Collected data entries
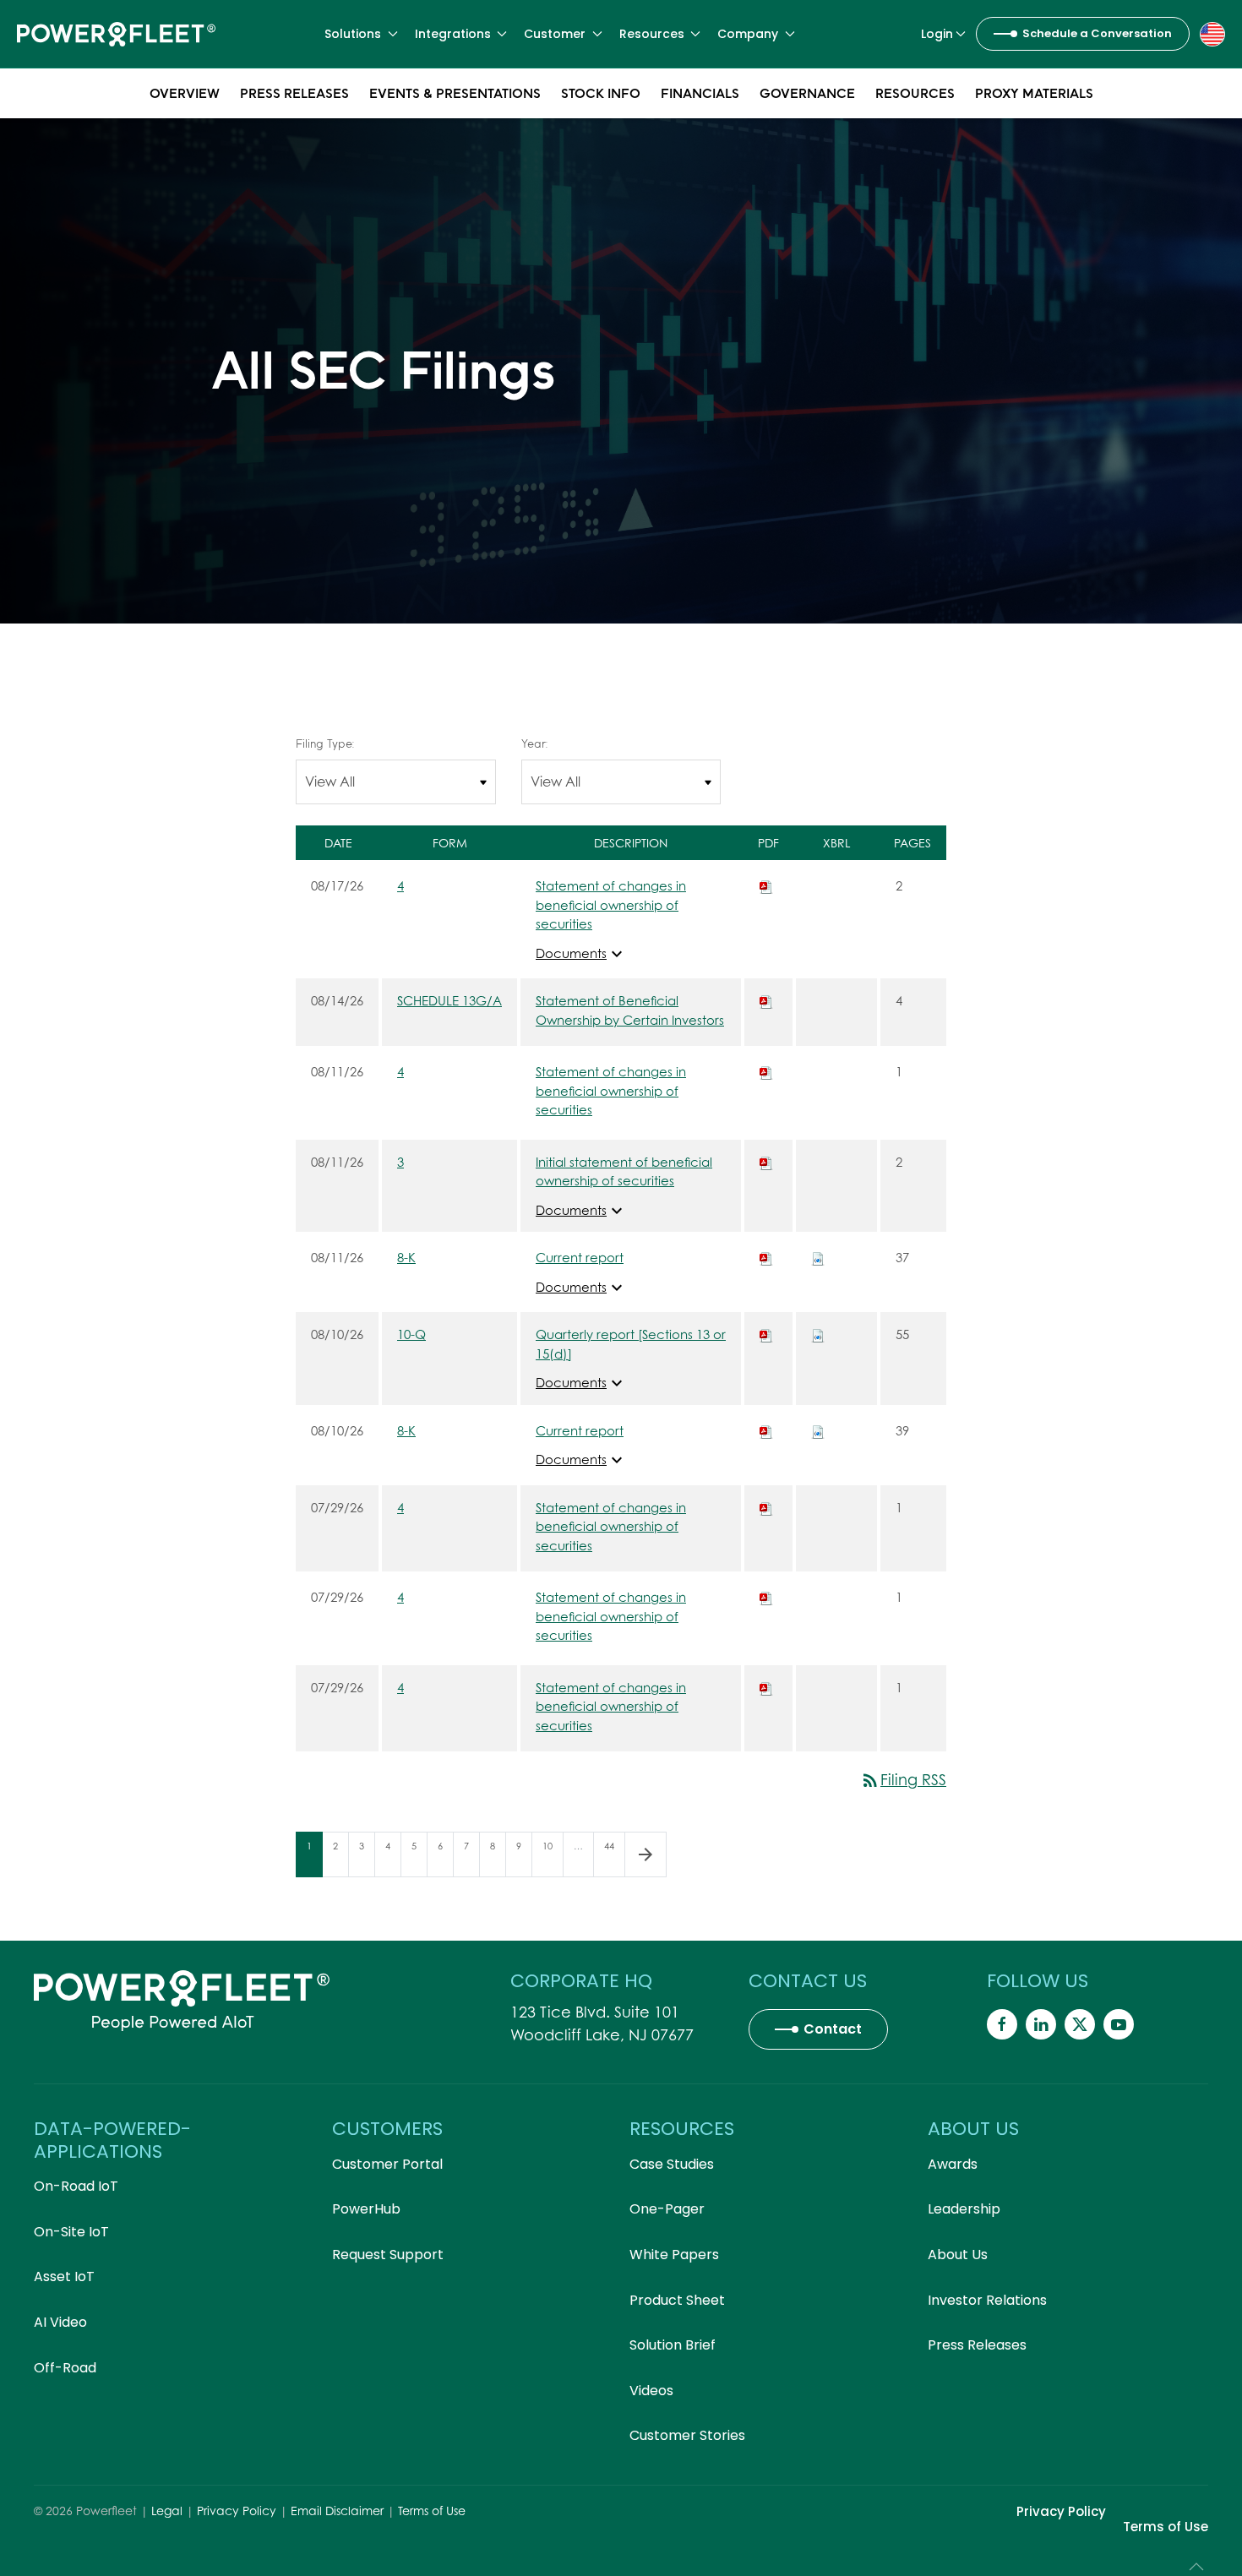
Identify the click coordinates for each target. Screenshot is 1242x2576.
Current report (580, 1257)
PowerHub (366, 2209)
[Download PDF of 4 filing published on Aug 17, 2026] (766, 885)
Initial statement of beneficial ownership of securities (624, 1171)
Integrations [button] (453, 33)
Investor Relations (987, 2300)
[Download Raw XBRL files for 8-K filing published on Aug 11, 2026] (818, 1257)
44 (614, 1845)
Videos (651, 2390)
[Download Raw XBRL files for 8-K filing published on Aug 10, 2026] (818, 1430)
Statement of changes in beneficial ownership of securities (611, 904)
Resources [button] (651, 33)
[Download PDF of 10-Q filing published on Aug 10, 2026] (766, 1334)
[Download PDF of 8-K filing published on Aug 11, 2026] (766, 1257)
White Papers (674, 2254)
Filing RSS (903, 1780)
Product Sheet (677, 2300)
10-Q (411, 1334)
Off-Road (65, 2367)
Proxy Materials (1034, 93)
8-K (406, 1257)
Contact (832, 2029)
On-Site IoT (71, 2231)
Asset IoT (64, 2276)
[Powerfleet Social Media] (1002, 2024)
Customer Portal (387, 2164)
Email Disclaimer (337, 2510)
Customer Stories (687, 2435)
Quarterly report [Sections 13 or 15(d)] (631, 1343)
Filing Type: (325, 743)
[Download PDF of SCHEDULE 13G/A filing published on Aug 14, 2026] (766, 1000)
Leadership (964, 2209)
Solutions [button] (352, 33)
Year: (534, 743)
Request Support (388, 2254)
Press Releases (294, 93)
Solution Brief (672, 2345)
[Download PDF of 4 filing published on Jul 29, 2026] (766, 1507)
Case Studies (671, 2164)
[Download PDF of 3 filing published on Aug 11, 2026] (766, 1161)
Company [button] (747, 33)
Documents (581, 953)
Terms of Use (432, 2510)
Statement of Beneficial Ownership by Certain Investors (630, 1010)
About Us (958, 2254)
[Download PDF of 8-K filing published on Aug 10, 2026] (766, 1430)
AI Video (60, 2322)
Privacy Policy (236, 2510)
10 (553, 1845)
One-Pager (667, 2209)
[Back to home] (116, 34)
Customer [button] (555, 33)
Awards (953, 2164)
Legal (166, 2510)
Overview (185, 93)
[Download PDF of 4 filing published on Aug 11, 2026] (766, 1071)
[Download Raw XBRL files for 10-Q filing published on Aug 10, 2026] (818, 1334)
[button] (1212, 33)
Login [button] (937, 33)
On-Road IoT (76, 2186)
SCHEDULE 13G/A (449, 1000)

[WHAT NEEDS TO BE DONE] Only the lines from the start of the records to the one containing "Videos (651, 2390)" should be repeated, exactly and with both ends kept; drop any pictures.

[ANSWER SPACE]
Identify the click coordinates for each target. Screenshot is 1242x2576.
Current report (580, 1257)
PowerHub (366, 2209)
[Download PDF of 4 filing published on Aug 17, 2026] (766, 885)
Initial statement of beneficial ownership of securities (624, 1171)
Integrations [button] (453, 33)
Investor Relations (987, 2300)
[Download Raw XBRL files for 8-K filing published on Aug 11, 2026] (818, 1257)
44 (614, 1845)
Videos (651, 2390)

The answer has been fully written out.